Site Reliability Engineering Manager

Apple Apple · Big Tech · Bengaluru, Karnataka, India +1 · Software and Services

This role is for a Site Reliability Engineering Manager at Apple, supporting scalable and resilient distributed systems for data pipelines and analytics platforms. The role involves leading an SRE team, driving operational excellence, incident response, and automation for data platforms. While the team is within the AI & Data Platforms (AiDP) organization and mentions generative AI, the core responsibilities focus on SRE for data infrastructure, not direct AI/ML model development or research.

What you'd actually do

  1. Provide technical leadership and guidance to SRE team by applying hands-on skills and continuous learning.
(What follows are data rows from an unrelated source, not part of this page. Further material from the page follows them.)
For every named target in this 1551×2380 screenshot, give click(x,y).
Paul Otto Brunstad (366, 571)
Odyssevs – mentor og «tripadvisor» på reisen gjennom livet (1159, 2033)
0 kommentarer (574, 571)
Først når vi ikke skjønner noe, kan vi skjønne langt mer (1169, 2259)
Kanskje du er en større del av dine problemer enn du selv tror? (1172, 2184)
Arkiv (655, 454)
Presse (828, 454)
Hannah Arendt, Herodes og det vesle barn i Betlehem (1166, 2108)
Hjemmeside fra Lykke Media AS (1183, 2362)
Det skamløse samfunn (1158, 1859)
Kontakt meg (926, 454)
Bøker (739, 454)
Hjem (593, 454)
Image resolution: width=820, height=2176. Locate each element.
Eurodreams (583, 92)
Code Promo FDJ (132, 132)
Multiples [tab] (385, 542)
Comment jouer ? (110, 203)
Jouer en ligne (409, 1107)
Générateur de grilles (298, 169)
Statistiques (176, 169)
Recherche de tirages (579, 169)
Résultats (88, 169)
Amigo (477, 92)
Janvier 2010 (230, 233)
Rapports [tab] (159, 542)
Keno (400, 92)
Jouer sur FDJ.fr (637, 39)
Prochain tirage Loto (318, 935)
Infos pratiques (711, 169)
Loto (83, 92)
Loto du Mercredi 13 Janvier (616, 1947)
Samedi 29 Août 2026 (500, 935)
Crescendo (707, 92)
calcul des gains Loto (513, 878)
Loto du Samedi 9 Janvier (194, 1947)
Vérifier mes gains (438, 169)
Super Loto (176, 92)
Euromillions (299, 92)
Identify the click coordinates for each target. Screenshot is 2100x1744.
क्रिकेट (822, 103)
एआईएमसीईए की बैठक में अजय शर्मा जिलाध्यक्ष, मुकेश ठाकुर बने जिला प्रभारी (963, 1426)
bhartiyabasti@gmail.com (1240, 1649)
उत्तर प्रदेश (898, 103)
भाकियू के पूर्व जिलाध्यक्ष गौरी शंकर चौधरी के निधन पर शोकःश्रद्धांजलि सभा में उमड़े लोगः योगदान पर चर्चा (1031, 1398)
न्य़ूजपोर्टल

Build and mentor a world-class engineering team that partners closely with platform teams to design scalable, reliable systems, while contributing actively to both platform and application code.
  2. Manage Infrastructure as Code (IaC) and develop tooling to enhance engineering productivity. Lead initiatives for cost optimization and operational efficiency at scale.
  3. Actively participate in on-call rotations and resolve critical production issues. Lead response efforts during major incidents and serve as the primary escalation point for complex problems.
  4. Perform root cause investigations and ensure follow-up with actionable postmortems and infrastructure hardening initiatives. Implement fixes—in code, infrastructure, or processes—to prevent recurrence.
  5. Partner closely with engineering teams to troubleshoot issues, deploy fixes, and enhance system reliability. Champion operational excellence through direct technical contributions.

Skills

Required

  • Site Reliability Engineering (SRE)
  • people-management
  • cloud or hybrid environments
  • cloud-native services
  • ETL frameworks (e.g., Apache Spark, Flink)
  • messaging systems (e.g., Kafka)
  • cloud infrastructure & services (e.g., AWS, GCP, Kubernetes)
  • Observability tools (e.g., Prometheus, Grafana, CloudWatch)
  • Python
  • Java
  • Scala
  • incident response
  • root cause analysis
  • system reliability improvements
  • Bachelor’s degree or equivalent

Nice to have

  • enterprise data systems on distributed architectures
  • data visualization tools such as Tableau, Business Objects, or ThoughtSpot
  • modern & distributed databases such as Snowflake, Cassandra, SingleStore, or SAP HANA
  • Generative AI or automation tools for issue detection, alerting, or remediation
  • system design
  • data structures
  • incident management best practices

What the JD emphasized

  • 10+ years of experience in Site Reliability Engineering (SRE) or a related domain.
  • 2+ years of direct people-management experience, including leading, hiring, developing, and building engineering teams.